┌─ DATASET EXTRACT

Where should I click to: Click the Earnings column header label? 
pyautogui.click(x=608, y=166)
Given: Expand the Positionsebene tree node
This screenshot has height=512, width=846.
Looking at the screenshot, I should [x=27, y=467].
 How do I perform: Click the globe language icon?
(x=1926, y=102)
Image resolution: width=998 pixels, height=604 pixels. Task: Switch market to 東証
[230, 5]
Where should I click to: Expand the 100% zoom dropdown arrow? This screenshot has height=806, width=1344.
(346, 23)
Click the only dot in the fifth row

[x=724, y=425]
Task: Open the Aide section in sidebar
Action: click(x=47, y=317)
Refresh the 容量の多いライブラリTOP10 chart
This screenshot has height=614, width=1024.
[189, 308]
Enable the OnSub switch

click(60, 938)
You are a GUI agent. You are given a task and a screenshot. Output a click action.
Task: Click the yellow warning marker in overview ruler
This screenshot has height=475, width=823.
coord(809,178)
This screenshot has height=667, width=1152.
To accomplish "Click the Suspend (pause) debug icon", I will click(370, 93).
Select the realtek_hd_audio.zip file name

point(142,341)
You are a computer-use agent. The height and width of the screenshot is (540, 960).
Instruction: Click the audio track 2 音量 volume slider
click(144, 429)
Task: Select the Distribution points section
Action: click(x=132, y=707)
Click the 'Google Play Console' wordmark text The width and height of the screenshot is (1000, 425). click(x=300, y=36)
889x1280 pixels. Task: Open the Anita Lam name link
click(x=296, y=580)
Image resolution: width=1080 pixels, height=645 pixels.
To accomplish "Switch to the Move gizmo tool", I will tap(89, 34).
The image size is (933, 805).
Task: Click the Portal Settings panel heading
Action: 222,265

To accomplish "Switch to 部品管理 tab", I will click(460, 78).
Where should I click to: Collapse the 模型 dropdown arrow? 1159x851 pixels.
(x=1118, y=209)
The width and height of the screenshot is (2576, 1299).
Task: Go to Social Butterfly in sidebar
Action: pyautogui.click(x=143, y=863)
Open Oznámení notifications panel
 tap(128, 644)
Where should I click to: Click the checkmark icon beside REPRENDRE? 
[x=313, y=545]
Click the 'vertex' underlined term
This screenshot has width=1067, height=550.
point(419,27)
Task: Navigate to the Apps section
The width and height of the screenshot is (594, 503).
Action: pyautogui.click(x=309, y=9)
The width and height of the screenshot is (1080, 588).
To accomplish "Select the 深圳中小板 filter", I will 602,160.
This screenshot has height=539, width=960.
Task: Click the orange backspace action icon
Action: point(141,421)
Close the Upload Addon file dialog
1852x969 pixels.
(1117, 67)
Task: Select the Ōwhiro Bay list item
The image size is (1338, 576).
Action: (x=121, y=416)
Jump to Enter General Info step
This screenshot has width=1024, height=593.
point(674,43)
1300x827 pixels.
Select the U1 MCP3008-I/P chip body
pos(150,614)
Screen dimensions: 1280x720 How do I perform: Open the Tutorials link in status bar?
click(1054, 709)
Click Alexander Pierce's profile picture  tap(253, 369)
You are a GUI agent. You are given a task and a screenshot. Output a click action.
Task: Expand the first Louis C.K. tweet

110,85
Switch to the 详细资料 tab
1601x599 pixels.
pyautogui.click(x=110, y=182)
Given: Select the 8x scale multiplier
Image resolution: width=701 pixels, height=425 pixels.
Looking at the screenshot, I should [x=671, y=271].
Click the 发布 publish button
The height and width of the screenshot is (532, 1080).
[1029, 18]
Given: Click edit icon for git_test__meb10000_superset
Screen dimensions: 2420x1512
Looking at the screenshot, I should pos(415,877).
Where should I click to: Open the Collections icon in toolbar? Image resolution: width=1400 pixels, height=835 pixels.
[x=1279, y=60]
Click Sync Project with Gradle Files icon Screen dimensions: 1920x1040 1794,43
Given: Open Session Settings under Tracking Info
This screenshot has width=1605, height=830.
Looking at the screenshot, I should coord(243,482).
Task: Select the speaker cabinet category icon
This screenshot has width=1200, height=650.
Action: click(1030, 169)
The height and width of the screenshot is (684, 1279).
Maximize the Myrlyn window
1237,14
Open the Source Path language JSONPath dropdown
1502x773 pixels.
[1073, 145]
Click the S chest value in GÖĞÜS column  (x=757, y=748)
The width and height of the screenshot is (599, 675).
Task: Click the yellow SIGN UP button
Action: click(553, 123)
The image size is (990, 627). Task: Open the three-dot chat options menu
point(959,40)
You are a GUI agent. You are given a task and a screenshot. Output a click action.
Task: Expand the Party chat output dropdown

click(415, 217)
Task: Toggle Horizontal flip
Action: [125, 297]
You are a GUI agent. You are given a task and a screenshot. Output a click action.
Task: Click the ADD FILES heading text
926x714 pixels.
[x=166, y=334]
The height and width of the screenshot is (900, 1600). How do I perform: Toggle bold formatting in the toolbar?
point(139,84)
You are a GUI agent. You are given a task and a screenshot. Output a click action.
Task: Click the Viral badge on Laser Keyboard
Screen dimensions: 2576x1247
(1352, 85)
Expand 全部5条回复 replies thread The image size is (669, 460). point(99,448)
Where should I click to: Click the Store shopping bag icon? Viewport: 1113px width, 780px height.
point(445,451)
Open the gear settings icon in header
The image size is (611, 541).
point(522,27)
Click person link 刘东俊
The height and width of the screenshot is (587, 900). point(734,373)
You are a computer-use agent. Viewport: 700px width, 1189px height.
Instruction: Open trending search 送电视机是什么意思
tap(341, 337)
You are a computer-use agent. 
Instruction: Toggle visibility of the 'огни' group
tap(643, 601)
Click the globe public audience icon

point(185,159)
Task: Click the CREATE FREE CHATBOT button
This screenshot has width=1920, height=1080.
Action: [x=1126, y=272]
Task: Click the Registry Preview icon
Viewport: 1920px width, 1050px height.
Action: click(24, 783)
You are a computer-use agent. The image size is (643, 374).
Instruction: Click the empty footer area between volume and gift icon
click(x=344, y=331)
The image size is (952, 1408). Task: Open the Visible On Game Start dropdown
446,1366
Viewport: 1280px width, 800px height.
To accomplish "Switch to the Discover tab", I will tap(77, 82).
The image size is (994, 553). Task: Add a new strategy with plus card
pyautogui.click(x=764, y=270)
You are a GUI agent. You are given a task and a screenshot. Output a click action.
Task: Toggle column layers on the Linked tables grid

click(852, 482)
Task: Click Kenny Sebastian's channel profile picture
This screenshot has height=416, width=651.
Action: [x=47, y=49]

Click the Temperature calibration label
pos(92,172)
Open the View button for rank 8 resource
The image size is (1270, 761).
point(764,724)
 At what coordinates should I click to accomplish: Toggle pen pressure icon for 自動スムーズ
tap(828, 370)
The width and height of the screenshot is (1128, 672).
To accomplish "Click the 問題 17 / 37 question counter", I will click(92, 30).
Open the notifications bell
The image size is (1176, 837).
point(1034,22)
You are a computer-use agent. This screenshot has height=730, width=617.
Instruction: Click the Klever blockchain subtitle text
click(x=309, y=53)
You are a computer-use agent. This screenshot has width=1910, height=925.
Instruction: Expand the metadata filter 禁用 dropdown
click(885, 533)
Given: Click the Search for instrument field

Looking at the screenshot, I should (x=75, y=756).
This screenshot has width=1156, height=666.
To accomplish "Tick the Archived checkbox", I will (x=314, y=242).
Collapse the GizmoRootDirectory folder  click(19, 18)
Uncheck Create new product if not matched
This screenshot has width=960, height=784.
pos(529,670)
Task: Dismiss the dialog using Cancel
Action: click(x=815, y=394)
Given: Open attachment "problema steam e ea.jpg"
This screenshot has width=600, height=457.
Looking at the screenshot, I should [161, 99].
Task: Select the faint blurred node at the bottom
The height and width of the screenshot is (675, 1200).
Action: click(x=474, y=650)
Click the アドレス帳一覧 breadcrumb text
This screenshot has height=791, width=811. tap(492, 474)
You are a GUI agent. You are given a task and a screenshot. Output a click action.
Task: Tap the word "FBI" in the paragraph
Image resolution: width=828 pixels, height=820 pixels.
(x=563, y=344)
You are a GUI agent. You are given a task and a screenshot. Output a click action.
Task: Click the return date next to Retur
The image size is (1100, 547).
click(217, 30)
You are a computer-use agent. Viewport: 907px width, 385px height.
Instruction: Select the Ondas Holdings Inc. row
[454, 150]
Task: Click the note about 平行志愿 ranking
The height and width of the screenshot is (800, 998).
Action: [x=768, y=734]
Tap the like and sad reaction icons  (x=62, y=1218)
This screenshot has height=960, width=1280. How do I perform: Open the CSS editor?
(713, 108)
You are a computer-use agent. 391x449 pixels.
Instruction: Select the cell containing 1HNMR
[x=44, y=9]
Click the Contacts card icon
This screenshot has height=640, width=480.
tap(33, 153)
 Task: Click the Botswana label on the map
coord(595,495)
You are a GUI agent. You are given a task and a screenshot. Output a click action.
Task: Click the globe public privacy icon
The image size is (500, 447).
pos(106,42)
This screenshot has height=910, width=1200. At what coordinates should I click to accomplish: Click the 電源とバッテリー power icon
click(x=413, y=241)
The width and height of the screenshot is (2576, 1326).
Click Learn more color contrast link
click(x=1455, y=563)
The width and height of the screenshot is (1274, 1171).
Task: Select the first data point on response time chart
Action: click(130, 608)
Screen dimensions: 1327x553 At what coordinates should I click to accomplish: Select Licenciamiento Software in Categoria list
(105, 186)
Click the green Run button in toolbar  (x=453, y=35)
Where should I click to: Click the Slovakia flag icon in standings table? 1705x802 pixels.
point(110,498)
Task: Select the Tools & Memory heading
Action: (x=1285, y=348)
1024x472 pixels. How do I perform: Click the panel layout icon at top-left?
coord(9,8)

└─

TASK GOAL — From the entries above, return exactly the line containing "1601x599 pixels.", the line containing "Expand 全部5条回复 replies", and all lines between, and nothing else.

RESULT —
1601x599 pixels.
pyautogui.click(x=110, y=182)
Given: Select the 8x scale multiplier
Image resolution: width=701 pixels, height=425 pixels.
Looking at the screenshot, I should [x=671, y=271].
Click the 发布 publish button
The height and width of the screenshot is (532, 1080).
[1029, 18]
Given: Click edit icon for git_test__meb10000_superset
Screen dimensions: 2420x1512
Looking at the screenshot, I should pos(415,877).
Where should I click to: Open the Collections icon in toolbar? Image resolution: width=1400 pixels, height=835 pixels.
[x=1279, y=60]
Click Sync Project with Gradle Files icon Screen dimensions: 1920x1040 1794,43
Given: Open Session Settings under Tracking Info
This screenshot has width=1605, height=830.
Looking at the screenshot, I should coord(243,482).
Task: Select the speaker cabinet category icon
This screenshot has width=1200, height=650.
Action: click(1030, 169)
The height and width of the screenshot is (684, 1279).
Maximize the Myrlyn window
1237,14
Open the Source Path language JSONPath dropdown
1502x773 pixels.
[1073, 145]
Click the S chest value in GÖĞÜS column  (x=757, y=748)
The width and height of the screenshot is (599, 675).
Task: Click the yellow SIGN UP button
Action: click(553, 123)
The image size is (990, 627). Task: Open the three-dot chat options menu
point(959,40)
You are a GUI agent. You are given a task and a screenshot. Output a click action.
Task: Expand the Party chat output dropdown

click(415, 217)
Task: Toggle Horizontal flip
Action: [125, 297]
You are a GUI agent. You are given a task and a screenshot. Output a click action.
Task: Click the ADD FILES heading text
926x714 pixels.
[x=166, y=334]
The height and width of the screenshot is (900, 1600). How do I perform: Toggle bold formatting in the toolbar?
point(139,84)
You are a GUI agent. You are given a task and a screenshot. Output a click action.
Task: Click the Viral badge on Laser Keyboard
Screen dimensions: 2576x1247
(1352, 85)
Expand 全部5条回复 replies thread The image size is (669, 460). point(99,448)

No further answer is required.